** Instruction 1 **
Please swap "Click" for "Tap" in the entries that follow the blog excerpt below, and leave everything else as it is.

** Excerpted passage **
+ + + +

I saw the land they were fighting for, from up on a hill. It's too bad my camera wasn't working well. Sure it looked like desert, where once it had been the swamps surrounding the lake. Yet that was it for them, the Mexico City people were trying to expand here to take their water. That was the real purpose of the airport in some peoples' view.

Okay, Okay, I need to chill out. I already wrote about Atenco, didn't I? Well, that was a bit too long, and too dry in terms of only presenting information. What struck me in Atenco was the sense of a community rising.
It's a far cry from the U.S. world of web petitions, or of Che Guevarra's "vanguards" coming in and waiting for the people to support them. Or of people back at Warren Wilson College being "in solidarity" with people that they may not have even met.
Anyways, in short, I am a hypocrite who can't help admiring rebels in other countries, even if their cause, I know, is not truely mine. I'll write about something more calm next entry, I promise!

Sunday, May 10, 2009

Dirty Politics (imported from CGE Blog entry by me).

lunes 20 de abril de 2009
Dirty Politics?
By Ben Pounds
Please note: the version on the CGE blog has pictures, which I'm to lazy to include here. Also because of the more academic nature of this entry, I only dealt briefly with being attacked by bees after getting briefly separated from the group. My arm was swolen for a while after that.
That blog has a strict policy of having to ask permission of people before showing their faces, a rule that I should have followed here.

We were going to see Cuernavaca’s new landfill. We had left the edge of the city and now saw cows grazing. Then we hit what could only be described as a homemade checkpoint. A barb wire fence stretched across the street. After a few residents serving as guards opened the gate and our van passed, I had no clue what to expect.

The farmer who owned the land was happy to show us around. He opened yet another fence and let us walk through.

So, without setting foot in the landfill itself, we saw it. A grey hill above the canyon with trucks coming and going.

The gate had not been meant to stop us from entering government property. It had been built to stop the government or its allies from coming in and coercing the residents out of their land. Really its main purpose, now that I look back was to prevent trucks with garbage from coming in.

I had not intended for this entry to be about politics primarily. Our partners, the bloggers in Thailand, had been writing about human rights and government accountability rather than environmental concerns. Politics here though is tricky as is politics everywhere. It may involve bribery, alliances, networks, and (if I am to believe what some people have told me with regards to the landfill) physical threats. In short it is like politics everywhere else. I would hate for what I write here to be misinterpreted as an insult to Mexican politics particularly. However, one can broadly say that the “perfect dictatorship” described during the years of one-party domination continues in some ways in today’s multi-party Mexico.

The landfill was itself an improvement on the previous open-air dump near an indigenous community. Not everyone has access to the services of the privatized, new garbage collection company, PASA (the privatization of garbage collection was a controversial move on the part of the government in recent years).

+ + + +

** Available data **
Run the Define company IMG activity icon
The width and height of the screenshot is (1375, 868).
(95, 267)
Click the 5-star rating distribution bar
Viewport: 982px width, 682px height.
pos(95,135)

+ + + +

** Instruction 2 **
Continue the blog excerpt about Cuernavaca's landfill from its final sentence onward.

** Written answer 1 **
Run the Define company IMG activity icon
The width and height of the screenshot is (1375, 868).
(95, 267)
Tap the 5-star rating distribution bar
Viewport: 982px width, 682px height.
pos(95,135)

** Written answer 2 **
The rivers in some ravines, already places for dumping sewage, hold a great deal of garbage put there by the residents whose houses cannot be reached by garbage trucks. In some ways one could say that the landfill is an improvement over that system.

Studies say that the soil is too porous to protect the below-ground aquifers from possible leaching. Thus, the project deprives neighboring communities of the right to clean water as their water is now contaminated. The local government representatives that we met with countered by saying the lands do not contain very much fertile soil. They may not be very fertile although that does not stop people from raising corn, cattle, chickens, and (as I found out the hard way) bees.

Despite the vocal opposition all the political parties are in favor of the landfill, including the “Ecological Green Party” (a party here famous for its support of the death penalty).

When they proposed other sites, government officials said “go research them yourselves.” Perhaps the greatest motivation for the current site is that the contamination that results from the landfill flows into smaller, poorer communities and doesn’t directly affect the city of Cuernavaca.

Some local citizens have found their own solution in setting up recycling centers and small-scale water-treatment plants. Despite, or possibly because of, their general distrust of the city government, these people have received some government support, including the filming of a public service announcement. Yet they remain cynical. When asked about the sewage treatment plants in Cuernavaca created directly by the government, the creator of a small scale plant at a local school was quick to point out that they did not work.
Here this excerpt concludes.